-- DATASET ENTRIES follows --

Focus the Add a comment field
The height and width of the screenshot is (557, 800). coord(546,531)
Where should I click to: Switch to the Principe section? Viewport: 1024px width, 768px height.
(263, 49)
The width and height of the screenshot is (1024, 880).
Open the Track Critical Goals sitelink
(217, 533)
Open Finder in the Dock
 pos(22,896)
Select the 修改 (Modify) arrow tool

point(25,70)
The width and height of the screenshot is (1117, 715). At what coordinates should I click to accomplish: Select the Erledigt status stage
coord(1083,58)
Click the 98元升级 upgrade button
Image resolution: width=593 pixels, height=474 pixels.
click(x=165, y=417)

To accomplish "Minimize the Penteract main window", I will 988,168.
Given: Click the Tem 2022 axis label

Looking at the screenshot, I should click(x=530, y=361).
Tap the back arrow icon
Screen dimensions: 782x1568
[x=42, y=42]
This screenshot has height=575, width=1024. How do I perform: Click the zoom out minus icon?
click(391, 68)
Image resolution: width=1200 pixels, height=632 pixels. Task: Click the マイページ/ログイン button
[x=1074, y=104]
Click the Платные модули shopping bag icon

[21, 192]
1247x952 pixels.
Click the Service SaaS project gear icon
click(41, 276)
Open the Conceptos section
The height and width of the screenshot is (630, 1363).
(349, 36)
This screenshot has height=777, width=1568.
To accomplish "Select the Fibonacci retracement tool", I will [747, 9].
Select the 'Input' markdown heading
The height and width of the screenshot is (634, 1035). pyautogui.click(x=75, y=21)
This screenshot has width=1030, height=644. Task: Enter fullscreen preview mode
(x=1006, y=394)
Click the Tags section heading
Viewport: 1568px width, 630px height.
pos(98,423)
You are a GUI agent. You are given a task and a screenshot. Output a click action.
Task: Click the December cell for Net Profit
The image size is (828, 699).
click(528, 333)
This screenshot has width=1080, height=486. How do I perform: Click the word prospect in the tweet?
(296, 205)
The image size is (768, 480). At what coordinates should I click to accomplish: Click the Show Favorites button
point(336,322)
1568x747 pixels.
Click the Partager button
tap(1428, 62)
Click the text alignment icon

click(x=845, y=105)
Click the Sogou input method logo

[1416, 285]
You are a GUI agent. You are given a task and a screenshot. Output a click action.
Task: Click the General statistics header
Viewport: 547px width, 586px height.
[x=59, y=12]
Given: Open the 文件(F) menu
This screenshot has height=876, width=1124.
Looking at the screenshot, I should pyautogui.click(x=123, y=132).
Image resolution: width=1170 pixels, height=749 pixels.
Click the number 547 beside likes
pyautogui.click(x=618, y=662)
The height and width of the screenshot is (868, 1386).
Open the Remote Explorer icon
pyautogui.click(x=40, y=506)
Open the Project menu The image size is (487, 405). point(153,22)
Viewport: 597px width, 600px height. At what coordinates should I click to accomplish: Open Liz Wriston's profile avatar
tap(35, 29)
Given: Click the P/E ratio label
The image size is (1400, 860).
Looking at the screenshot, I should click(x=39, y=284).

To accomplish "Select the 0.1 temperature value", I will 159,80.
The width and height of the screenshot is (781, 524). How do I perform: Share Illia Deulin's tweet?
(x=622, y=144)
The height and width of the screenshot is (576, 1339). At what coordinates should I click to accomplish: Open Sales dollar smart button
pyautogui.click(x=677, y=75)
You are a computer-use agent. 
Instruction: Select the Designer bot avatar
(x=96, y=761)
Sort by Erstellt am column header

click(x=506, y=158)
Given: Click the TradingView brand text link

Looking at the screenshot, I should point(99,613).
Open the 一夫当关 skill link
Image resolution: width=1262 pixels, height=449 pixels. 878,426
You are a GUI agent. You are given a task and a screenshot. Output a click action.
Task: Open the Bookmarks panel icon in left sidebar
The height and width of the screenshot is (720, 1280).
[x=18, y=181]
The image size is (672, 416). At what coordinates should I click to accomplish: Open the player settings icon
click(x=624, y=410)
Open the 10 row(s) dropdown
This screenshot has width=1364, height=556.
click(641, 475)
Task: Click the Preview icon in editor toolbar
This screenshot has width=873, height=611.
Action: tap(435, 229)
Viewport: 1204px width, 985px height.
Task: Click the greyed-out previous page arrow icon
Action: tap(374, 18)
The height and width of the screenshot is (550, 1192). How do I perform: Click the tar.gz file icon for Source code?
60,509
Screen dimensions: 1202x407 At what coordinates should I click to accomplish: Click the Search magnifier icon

-- DATASET ENTRIES concluded --

--- EXERCISE REQUIREMENTS ---
Each entry above should be restated exactly as supplied.

--- RESULT ---
Focus the Add a comment field
The height and width of the screenshot is (557, 800). coord(546,531)
Where should I click to: Switch to the Principe section? Viewport: 1024px width, 768px height.
(263, 49)
The width and height of the screenshot is (1024, 880).
Open the Track Critical Goals sitelink
(217, 533)
Open Finder in the Dock
 pos(22,896)
Select the 修改 (Modify) arrow tool

point(25,70)
The width and height of the screenshot is (1117, 715). At what coordinates should I click to accomplish: Select the Erledigt status stage
coord(1083,58)
Click the 98元升级 upgrade button
Image resolution: width=593 pixels, height=474 pixels.
click(x=165, y=417)

To accomplish "Minimize the Penteract main window", I will 988,168.
Given: Click the Tem 2022 axis label

Looking at the screenshot, I should click(x=530, y=361).
Tap the back arrow icon
Screen dimensions: 782x1568
[x=42, y=42]
This screenshot has height=575, width=1024. How do I perform: Click the zoom out minus icon?
click(391, 68)
Image resolution: width=1200 pixels, height=632 pixels. Task: Click the マイページ/ログイン button
[x=1074, y=104]
Click the Платные модули shopping bag icon

[21, 192]
1247x952 pixels.
Click the Service SaaS project gear icon
click(41, 276)
Open the Conceptos section
The height and width of the screenshot is (630, 1363).
(349, 36)
This screenshot has height=777, width=1568.
To accomplish "Select the Fibonacci retracement tool", I will [747, 9].
Select the 'Input' markdown heading
The height and width of the screenshot is (634, 1035). pyautogui.click(x=75, y=21)
This screenshot has width=1030, height=644. Task: Enter fullscreen preview mode
(x=1006, y=394)
Click the Tags section heading
Viewport: 1568px width, 630px height.
pos(98,423)
You are a GUI agent. You are given a task and a screenshot. Output a click action.
Task: Click the December cell for Net Profit
The image size is (828, 699).
click(528, 333)
This screenshot has width=1080, height=486. How do I perform: Click the word prospect in the tweet?
(296, 205)
The image size is (768, 480). At what coordinates should I click to accomplish: Click the Show Favorites button
point(336,322)
1568x747 pixels.
Click the Partager button
tap(1428, 62)
Click the text alignment icon

click(x=845, y=105)
Click the Sogou input method logo

[1416, 285]
You are a GUI agent. You are given a task and a screenshot. Output a click action.
Task: Click the General statistics header
Viewport: 547px width, 586px height.
[x=59, y=12]
Given: Open the 文件(F) menu
This screenshot has height=876, width=1124.
Looking at the screenshot, I should pyautogui.click(x=123, y=132).
Image resolution: width=1170 pixels, height=749 pixels.
Click the number 547 beside likes
pyautogui.click(x=618, y=662)
The height and width of the screenshot is (868, 1386).
Open the Remote Explorer icon
pyautogui.click(x=40, y=506)
Open the Project menu The image size is (487, 405). point(153,22)
Viewport: 597px width, 600px height. At what coordinates should I click to accomplish: Open Liz Wriston's profile avatar
tap(35, 29)
Given: Click the P/E ratio label
The image size is (1400, 860).
Looking at the screenshot, I should click(x=39, y=284).

To accomplish "Select the 0.1 temperature value", I will 159,80.
The width and height of the screenshot is (781, 524). How do I perform: Share Illia Deulin's tweet?
(x=622, y=144)
The height and width of the screenshot is (576, 1339). At what coordinates should I click to accomplish: Open Sales dollar smart button
pyautogui.click(x=677, y=75)
You are a computer-use agent. 
Instruction: Select the Designer bot avatar
(x=96, y=761)
Sort by Erstellt am column header

click(x=506, y=158)
Given: Click the TradingView brand text link

Looking at the screenshot, I should point(99,613).
Open the 一夫当关 skill link
Image resolution: width=1262 pixels, height=449 pixels. 878,426
You are a GUI agent. You are given a task and a screenshot. Output a click action.
Task: Open the Bookmarks panel icon in left sidebar
The height and width of the screenshot is (720, 1280).
[x=18, y=181]
The image size is (672, 416). At what coordinates should I click to accomplish: Open the player settings icon
click(x=624, y=410)
Open the 10 row(s) dropdown
This screenshot has width=1364, height=556.
click(641, 475)
Task: Click the Preview icon in editor toolbar
This screenshot has width=873, height=611.
Action: tap(435, 229)
Viewport: 1204px width, 985px height.
Task: Click the greyed-out previous page arrow icon
Action: tap(374, 18)
The height and width of the screenshot is (550, 1192). How do I perform: Click the tar.gz file icon for Source code?
60,509
Screen dimensions: 1202x407 At what coordinates should I click to accomplish: Click the Search magnifier icon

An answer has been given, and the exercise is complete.